Stored data

+ + + + + + +

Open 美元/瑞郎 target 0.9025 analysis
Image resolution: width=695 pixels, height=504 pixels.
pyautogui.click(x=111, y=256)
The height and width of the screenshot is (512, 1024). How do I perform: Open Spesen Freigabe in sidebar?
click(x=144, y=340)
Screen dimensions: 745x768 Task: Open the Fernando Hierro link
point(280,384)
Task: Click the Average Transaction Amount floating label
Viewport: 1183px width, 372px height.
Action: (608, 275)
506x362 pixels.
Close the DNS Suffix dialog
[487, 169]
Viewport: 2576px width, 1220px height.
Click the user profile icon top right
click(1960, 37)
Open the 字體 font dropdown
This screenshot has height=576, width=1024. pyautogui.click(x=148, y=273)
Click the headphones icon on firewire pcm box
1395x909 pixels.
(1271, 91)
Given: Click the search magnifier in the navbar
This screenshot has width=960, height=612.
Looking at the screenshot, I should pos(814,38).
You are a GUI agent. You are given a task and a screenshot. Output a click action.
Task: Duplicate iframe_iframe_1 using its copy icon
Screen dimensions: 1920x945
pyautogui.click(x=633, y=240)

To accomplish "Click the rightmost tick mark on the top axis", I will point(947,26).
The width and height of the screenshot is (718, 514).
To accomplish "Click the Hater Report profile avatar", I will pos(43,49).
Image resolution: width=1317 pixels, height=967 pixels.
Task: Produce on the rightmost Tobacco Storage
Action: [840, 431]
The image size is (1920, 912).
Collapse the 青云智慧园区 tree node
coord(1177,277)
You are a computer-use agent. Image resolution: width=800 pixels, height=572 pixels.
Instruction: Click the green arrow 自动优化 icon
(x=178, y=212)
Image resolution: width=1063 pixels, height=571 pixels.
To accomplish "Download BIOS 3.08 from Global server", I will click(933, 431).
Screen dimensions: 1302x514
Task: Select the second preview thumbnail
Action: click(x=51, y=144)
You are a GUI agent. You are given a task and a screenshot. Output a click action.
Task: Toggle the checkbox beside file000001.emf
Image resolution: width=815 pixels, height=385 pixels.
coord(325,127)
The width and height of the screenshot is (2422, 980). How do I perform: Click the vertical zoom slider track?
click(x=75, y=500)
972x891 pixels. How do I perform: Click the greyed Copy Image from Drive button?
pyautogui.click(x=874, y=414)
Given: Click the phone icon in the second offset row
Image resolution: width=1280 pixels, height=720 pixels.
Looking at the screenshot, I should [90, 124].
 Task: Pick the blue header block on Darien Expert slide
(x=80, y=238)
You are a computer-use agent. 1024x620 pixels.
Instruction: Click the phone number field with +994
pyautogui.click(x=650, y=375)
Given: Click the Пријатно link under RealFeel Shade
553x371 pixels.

+ + + + + + +

• [Your instructions]: Restate word for word the lines running from the line that holds "Task: Pick the" to the final line of the entries.

• [Output below]:
 Task: Pick the blue header block on Darien Expert slide
(x=80, y=238)
You are a computer-use agent. 1024x620 pixels.
Instruction: Click the phone number field with +994
pyautogui.click(x=650, y=375)
Given: Click the Пријатно link under RealFeel Shade
553x371 pixels.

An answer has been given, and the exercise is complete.